[zeromq-dev] Connection setup

Martin Sustrik sustrik at 250bpm.com
Sun Apr 25 15:15:31 CEST 2010


> On Wed, Apr 21, 2010 at 02:30:03PM +0200, Martin Sustrik wrote:
>>> There is an existing initial handshake, which at the moment does nothing
>>> more than exchange peer identities (*).  Maybe it should also say "I'm a
>>> REQ" or "I'm a P2P"?  Then the connection could be dropped if it was an
>>> inappropriate peer.
>> That would work as long as you are using bi-directional transport
>> such as TCP. How should the problem be solved say with PGM which is
>> inherently uni-directional and moreover receivers can join the feed
>> at any point?
> I guess the "initial handshake" is missing entirely in that case. Perhaps
> only the PUB-SUB pattern makes sense over this transport anyway?
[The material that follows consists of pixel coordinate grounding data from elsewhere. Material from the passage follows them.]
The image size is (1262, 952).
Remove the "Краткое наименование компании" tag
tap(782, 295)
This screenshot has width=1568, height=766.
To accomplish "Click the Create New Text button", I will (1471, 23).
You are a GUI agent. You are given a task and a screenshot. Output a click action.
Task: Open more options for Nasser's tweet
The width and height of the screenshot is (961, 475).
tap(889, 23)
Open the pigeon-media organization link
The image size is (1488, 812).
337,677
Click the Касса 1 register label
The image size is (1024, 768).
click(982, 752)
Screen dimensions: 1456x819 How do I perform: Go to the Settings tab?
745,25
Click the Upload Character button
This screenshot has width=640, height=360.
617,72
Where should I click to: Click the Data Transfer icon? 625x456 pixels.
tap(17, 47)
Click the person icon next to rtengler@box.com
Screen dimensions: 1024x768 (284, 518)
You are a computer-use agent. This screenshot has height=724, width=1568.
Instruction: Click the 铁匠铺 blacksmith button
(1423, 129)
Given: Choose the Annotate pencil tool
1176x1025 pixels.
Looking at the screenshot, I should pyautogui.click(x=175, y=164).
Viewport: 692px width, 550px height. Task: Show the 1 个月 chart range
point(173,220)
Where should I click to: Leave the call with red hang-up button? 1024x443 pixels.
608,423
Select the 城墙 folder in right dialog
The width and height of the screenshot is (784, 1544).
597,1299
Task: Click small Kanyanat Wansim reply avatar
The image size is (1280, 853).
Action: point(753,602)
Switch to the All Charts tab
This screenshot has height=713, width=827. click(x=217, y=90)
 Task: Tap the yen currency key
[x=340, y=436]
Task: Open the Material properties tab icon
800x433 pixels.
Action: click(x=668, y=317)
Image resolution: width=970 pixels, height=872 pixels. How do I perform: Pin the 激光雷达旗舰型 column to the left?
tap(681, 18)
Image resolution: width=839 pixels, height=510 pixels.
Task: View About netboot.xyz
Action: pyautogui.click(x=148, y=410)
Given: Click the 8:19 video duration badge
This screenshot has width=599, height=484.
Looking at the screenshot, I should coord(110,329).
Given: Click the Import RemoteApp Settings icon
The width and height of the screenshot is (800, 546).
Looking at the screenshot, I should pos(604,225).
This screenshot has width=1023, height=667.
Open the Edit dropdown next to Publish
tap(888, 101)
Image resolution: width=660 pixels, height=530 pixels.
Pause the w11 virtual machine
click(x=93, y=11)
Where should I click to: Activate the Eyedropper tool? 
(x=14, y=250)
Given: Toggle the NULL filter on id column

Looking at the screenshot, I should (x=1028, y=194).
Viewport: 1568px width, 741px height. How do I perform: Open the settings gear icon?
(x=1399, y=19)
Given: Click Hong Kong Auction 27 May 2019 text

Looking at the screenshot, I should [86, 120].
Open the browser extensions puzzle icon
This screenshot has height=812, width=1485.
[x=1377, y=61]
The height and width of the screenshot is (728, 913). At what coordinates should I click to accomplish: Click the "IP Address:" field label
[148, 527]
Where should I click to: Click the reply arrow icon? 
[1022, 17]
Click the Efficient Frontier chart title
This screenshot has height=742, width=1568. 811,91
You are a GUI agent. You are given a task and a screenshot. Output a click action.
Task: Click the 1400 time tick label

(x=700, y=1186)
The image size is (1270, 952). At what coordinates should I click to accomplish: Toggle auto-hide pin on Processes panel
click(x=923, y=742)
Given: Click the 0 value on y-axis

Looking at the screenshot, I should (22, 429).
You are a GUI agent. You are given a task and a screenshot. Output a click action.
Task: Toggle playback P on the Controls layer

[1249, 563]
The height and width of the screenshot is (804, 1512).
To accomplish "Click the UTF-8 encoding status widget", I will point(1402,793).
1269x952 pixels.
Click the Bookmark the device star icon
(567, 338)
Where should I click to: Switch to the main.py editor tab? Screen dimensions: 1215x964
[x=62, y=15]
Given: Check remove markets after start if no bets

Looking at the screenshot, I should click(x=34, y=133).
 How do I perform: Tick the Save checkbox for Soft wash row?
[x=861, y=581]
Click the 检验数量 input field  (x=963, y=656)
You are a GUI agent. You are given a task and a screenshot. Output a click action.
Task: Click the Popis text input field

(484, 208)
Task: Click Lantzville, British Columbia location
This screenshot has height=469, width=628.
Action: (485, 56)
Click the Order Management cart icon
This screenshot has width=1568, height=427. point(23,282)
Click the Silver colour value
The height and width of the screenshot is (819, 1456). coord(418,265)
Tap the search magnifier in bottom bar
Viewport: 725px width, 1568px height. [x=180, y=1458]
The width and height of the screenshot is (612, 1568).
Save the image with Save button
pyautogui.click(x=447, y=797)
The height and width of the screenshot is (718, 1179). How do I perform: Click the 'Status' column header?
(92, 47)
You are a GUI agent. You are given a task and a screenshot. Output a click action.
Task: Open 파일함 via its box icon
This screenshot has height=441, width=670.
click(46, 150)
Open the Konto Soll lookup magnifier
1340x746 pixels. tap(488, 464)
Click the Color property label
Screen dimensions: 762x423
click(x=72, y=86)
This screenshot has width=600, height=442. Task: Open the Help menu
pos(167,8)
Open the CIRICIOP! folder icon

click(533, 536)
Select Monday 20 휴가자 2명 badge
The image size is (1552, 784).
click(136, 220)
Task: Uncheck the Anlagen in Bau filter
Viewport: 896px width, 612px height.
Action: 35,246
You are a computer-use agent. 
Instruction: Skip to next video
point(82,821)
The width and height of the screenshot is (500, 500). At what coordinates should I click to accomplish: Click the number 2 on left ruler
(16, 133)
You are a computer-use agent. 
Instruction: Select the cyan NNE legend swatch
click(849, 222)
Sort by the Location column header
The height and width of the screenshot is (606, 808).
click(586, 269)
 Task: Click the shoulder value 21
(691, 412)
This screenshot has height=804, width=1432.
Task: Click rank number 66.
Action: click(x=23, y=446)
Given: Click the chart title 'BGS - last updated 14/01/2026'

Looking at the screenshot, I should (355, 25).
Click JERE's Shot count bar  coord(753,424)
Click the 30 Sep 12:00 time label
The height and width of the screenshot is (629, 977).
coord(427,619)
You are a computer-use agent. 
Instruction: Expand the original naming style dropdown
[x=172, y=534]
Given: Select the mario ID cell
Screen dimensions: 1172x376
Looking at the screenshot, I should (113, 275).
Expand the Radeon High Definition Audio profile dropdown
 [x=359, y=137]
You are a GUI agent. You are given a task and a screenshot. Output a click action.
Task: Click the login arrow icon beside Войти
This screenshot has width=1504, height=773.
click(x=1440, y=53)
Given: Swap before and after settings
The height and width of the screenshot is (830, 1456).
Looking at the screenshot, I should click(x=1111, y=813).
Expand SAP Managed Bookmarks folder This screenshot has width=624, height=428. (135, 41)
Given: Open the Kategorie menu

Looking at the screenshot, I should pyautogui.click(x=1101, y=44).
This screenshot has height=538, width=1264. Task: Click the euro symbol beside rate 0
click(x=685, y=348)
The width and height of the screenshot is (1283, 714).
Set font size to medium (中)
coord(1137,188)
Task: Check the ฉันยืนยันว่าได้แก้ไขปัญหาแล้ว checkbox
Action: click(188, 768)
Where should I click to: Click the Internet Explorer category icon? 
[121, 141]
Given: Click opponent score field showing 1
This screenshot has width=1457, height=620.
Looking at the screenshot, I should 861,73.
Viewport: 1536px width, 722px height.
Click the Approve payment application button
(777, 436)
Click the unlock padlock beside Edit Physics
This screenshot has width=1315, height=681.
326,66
>>> Extending this further, the client could ask
>>> to talk to a named service, so that multiple distinct services could be
>>> served from the same port.
>> That's a tempting solution as it provides a way to tunnel all the
>> traffic throught a single open port in a corporate firewall.
>> However, it doesn't allow for systematic traffic shaping and network
>> monitoring.
>> Moreover, it can be argued from the security point of view that if
>> there's a new feed/service crossing the corporate firewall, passing
>> the audit/approval process to open a new port is exactly the thing
>> that should be done.
> Ultimately firewalls should be extended to support the application protocols
> passing through.  But to support existing firewalls you could start with an
> initial HTTP exchange, and then switch to a binary protocol afterwards, just
> as Websockets does.
> Come to think of it, Websockets is almost identical to 0MQ at the wire
> level: simple frames of opaque data.
> http://tools.ietf.org/html/draft-hixie-thewebsocketprotocol-75
>>> (*) I can't see how the local identity is set, or the remote identity is
>>> read, in the current API.  Have I missed something?
>> It's about resources. Say you want the queue to hold at most 1000
>> messages from each client. If client sends 1000 messages, then
>> disconnects, reconnect and sends 1000 messages more, there are 2000
>> messages from the same client in the queue. The server has no way to
>> tell whether it's the same client or a new one. That's what identity
>> is for.
> What I meant was, in the current C API, is there a way to set your own
> client ID to be sent to the peer?  And how can you learn the client ID of a
> message you receive?  Or if you can't, what is it used for?

You can set you identity via ZMQ_IDENTITY socket option.

Identities are used strictly to make 0MQ infrastructure know that 
process X is the same as process Y after it have been restarted.

Identities are not attached to messages. You can do that on app level if 
  you need it.

> Given that some settings are negotiated at the beginning of a TCP
> connection, you could put them into a buffer associated with that
> connection. Then a recv() could pass a pointer to that (const) buffer.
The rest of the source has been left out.